### [WHAT IS EXPECTED]
The line containing "353x207 pixels." marks the end, so write out exactly every line from the top of the entries below through that one.

### [Saved entries]
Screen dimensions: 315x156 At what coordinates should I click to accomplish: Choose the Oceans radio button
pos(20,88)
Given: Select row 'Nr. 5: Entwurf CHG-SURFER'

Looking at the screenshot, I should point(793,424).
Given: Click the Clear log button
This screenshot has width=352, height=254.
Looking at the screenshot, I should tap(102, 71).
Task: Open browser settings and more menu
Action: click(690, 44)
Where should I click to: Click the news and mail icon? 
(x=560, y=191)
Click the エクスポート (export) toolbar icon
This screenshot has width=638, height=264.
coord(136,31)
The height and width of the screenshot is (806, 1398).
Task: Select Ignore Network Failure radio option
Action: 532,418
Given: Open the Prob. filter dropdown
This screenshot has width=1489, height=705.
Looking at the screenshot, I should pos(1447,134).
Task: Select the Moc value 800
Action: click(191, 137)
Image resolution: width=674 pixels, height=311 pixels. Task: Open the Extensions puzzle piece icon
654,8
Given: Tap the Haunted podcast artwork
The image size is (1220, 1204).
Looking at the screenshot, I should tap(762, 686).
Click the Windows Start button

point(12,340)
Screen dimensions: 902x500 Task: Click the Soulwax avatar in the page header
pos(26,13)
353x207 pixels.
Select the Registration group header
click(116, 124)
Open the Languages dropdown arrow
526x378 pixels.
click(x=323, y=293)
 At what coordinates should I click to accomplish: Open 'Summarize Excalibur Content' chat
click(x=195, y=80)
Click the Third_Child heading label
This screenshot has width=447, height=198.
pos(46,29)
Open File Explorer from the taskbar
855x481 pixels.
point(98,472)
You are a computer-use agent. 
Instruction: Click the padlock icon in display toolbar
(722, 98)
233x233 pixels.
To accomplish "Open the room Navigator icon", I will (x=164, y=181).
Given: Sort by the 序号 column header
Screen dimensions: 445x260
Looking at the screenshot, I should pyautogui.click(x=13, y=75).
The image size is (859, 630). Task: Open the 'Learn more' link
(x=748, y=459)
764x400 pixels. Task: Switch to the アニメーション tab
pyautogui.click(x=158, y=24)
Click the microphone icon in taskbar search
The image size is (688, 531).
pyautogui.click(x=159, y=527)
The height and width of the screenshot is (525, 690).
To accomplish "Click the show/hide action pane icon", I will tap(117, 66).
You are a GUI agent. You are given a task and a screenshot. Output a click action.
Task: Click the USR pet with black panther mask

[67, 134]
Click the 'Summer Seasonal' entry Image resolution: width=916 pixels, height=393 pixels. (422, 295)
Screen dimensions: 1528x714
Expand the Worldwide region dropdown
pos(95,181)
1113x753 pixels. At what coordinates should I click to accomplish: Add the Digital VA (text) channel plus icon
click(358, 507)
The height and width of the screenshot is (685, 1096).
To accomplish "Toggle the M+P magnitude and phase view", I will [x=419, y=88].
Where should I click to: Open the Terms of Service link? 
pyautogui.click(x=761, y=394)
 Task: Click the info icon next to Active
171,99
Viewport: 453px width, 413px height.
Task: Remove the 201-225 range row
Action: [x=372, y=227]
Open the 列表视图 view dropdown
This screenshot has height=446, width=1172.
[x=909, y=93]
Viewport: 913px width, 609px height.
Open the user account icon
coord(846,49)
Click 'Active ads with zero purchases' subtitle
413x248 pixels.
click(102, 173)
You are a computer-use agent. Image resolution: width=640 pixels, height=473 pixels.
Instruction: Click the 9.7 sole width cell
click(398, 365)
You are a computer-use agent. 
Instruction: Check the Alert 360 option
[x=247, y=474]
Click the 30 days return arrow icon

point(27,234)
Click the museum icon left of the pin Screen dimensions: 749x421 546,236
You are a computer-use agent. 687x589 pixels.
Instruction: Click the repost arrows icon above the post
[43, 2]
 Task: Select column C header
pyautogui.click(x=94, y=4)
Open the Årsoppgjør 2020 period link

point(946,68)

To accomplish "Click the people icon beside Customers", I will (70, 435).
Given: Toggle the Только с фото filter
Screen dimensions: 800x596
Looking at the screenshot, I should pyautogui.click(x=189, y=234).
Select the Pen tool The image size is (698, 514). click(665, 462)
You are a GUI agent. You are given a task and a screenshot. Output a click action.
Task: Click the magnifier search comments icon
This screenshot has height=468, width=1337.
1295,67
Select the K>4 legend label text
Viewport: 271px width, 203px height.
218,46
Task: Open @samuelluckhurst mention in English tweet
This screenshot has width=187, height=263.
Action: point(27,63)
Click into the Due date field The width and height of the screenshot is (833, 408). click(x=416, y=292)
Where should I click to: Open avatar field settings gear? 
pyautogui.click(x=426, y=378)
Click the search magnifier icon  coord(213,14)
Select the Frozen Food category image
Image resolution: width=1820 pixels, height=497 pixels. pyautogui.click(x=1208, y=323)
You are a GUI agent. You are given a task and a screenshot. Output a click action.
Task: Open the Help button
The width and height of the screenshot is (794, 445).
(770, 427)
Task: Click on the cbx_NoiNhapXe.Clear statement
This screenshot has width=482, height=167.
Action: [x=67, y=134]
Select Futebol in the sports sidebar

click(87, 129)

### [RESULT OF THE TASK]
Screen dimensions: 315x156 At what coordinates should I click to accomplish: Choose the Oceans radio button
pos(20,88)
Given: Select row 'Nr. 5: Entwurf CHG-SURFER'

Looking at the screenshot, I should point(793,424).
Given: Click the Clear log button
This screenshot has width=352, height=254.
Looking at the screenshot, I should tap(102, 71).
Task: Open browser settings and more menu
Action: click(690, 44)
Where should I click to: Click the news and mail icon? 
(x=560, y=191)
Click the エクスポート (export) toolbar icon
This screenshot has width=638, height=264.
coord(136,31)
The height and width of the screenshot is (806, 1398).
Task: Select Ignore Network Failure radio option
Action: 532,418
Given: Open the Prob. filter dropdown
This screenshot has width=1489, height=705.
Looking at the screenshot, I should pos(1447,134).
Task: Select the Moc value 800
Action: click(191, 137)
Image resolution: width=674 pixels, height=311 pixels. Task: Open the Extensions puzzle piece icon
654,8
Given: Tap the Haunted podcast artwork
The image size is (1220, 1204).
Looking at the screenshot, I should tap(762, 686).
Click the Windows Start button

point(12,340)
Screen dimensions: 902x500 Task: Click the Soulwax avatar in the page header
pos(26,13)
353x207 pixels.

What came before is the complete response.